A palavra temperada para o oriki

Para os iorubas, e para seus afrodescendentes, a palavra está integrada ao sagrado e a natureza, e assim dever ser ouvida, e principalmente, experimentada no corpo, pois ela une o homem ao seu antepassado e ao seu orixá.

A palavra, hálito ou afó, é uma extensão da pessoa; é um ato de espalhar o som e os seus significados.
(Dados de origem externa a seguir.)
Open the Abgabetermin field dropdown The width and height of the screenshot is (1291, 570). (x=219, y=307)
Por tudo isso, a palavra deve ser preparada, deve ser temperada com sementes, com folhas; e sobretudo com pimentas, o atá, ataré, ou pimenta-da-costa, um dos ingredientes mais valorizados, juntamente com o obi e o orobô, todos frutos da África Ocidental.

Mascar, trazer o sabor, o cheiro destes ingredientes africanos para as palavras são ações que possibilitam uma comunicação verdadeira com o sagrado.
As histórias orais milenares, chamadas de orikis, buscam trazer essas memórias ancestrais, e estabelecer as sociabilidades por meio de lendas transmitidas pala palavra falada, pela oralidade, que se agrega aos ingredientes para dar a cada som um sentido de sacralidade.
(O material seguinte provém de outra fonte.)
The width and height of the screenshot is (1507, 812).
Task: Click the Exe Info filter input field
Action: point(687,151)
Oriki para o som. Oriki para a cor. Oriki para a comida. Oriki para os dias da semana. Orikis para a terra, o fogo, a água e o ar. Oriki para comunicar fé e desejo. Oriki para lembrar que na ação de repetir cada palavra há uma mensagem sagrada.

“Epo mbe, èwa mbe o
Aiya mi ko já, o ye
Aiya mi ko já
Lati bi Ibeji
Epo bem, èwa bem o”

“Tem azeite-de-dendê, tem feijão
Não tem medo, sabe
Não tem medo
Para ter Ibeji
Tem azeite-de-dendê, tem feijão.”
(Tradição oral ioruba)

O oriki faz da palavra sacralizada um contato íntimo com o orixá. Assim, o sagrado se humaniza na prática religiosa, untada de dendê, de temperos, de aromas; de música, de dança, de roupas; de adornos, de ervas.

Em cada palavra que é sacralizada por ingredientes, os orixás e os homens se misturam para manifestar os seus desejos comuns, que se encontram num cotidiano repleto de vida.
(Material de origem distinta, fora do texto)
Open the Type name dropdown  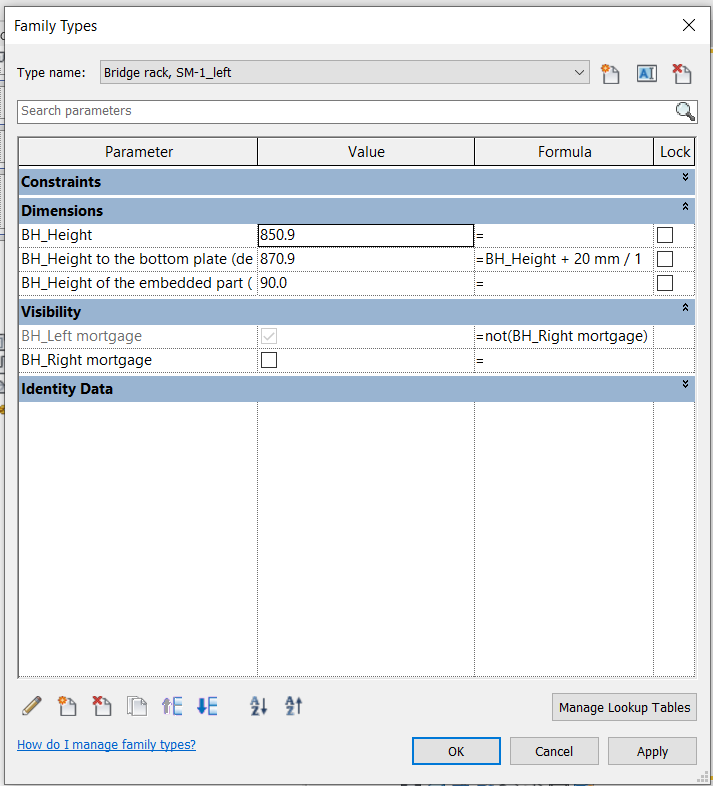point(581,72)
Quando se fala o oriki, o seu som, e tudo que nele habita, recupera as memórias remotas que se unem as memórias recentes, e desse modo atualiza o sentimento humano em relação ao sagrado.

Seja em que idioma for, as palavras temperadas de sabedoria estão em todos os lugares, no mercado, na rua, no orum que move o ayê, e se revela no nosso cotidiano.